Stern had the type of look that grabbed a student's attention, with what Shaikh describes as his "deliberately mismatched running shoes, and his John Lennon hair and glasses. He was in his 40s when I met him, but he was very cool looking."
He was cool thinking as well.
In an atmosphere where acting talent was usually judged by the ability to do musicals, Lawrence bucked that trend and cultivated young performers from all disciplines. "He wasn't a proponent of standard talent. He appreciated the precocious performing kids and never put them down, but he also encouraged the silent kids who needed to be brought out of themselves."
One of the ways Stern would do this was through his method of classroom instruction, which went back to the roots of Socratic dialogue.
"He made the assumption that theatre was important to you, so he talked to you to share and debate — not to teach. You'd find yourself in a sophisticated conversation with him. He wasn't a pedant. He was an encourager of conversation, and he'd just start talking to you and you had to keep up."
Because of Stern's choice of plays, that wasn't always easy.
"I played the lead in Morris Panych's 7 Stories when I was just a teenager," Shaikh says, "and did Algernon in The Importance of Being Earnest , staged in the round. Sometimes we'd perform scenes from Ibsen's Ghosts , and we mounted a hippie maypole production of A Midsummer Night's Dream where I played Lysander."
And with Stern, field trips weren't ordinary outings to Stratford or the Shaw Festival. "He would fly under the radar and take us to see crazy things like White Biting Dog , George F. Walker plays or wild pieces of environmental theatre.
"It's important to remember that Lawrence was also friends with all kinds of people in the theatre community — from playwright James Reaney to actor-director David Ferry — and he would extend those friendships to us as well."
Shaikh laughs as he recalls one of the most out-of-the-box things that Stern did with his class. "Every year there was an arts day at school, and I guess we were all expected to put on some kind of little play or sketch, but that's not what Lawrence had in mind.
"Instead, he took us all out of the building for the day to discuss what art meant to us on a personal level. The principal went ballistic because that's not what he thought should be happening."
In the end, one of Stern's most lasting achievements was his ability to make each student feel unique, and Shaikh recalls Stern's personal gift to him in this regard.
"My real first name is Aurangzaib, but since people had such trouble saying or remembering it, I always shortened it to Zaib." Of course that wouldn't do for Stern. When he first met Shaikh, he said, "You're Aurangzaib Shaikh, named after the last great Mughal Emperor. John Dryden wrote a play about you."

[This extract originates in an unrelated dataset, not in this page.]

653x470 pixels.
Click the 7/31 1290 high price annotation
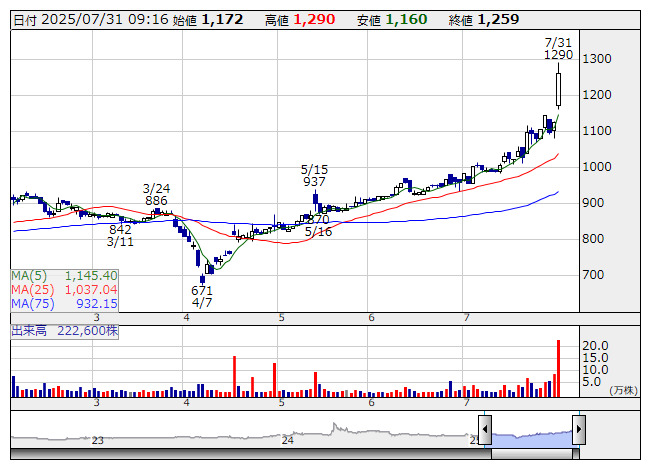tap(558, 49)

The magical thing about Lawrence Stern's teaching was that he didn't just help you act, he helped you think and feel and live.
"He knew something about me that no one else did," recalls Shaikh.
In the final days of Stern's life, his past students reached out to him in various ways. Shaikh did it through the media.
"I was guest hosting [the CBC radio show] Q that week — which I knew would have made Lawrence proud — so I gave him a shout-out on the radio. Two days later, he died. He was in palliative care in Oakville, in a beautiful place surrounded by gardens. Gardening was one of his secret passions."
Stern's love of gardening comes as no surprise, knowing that he spent his life cultivating talent and encouraging personal growth.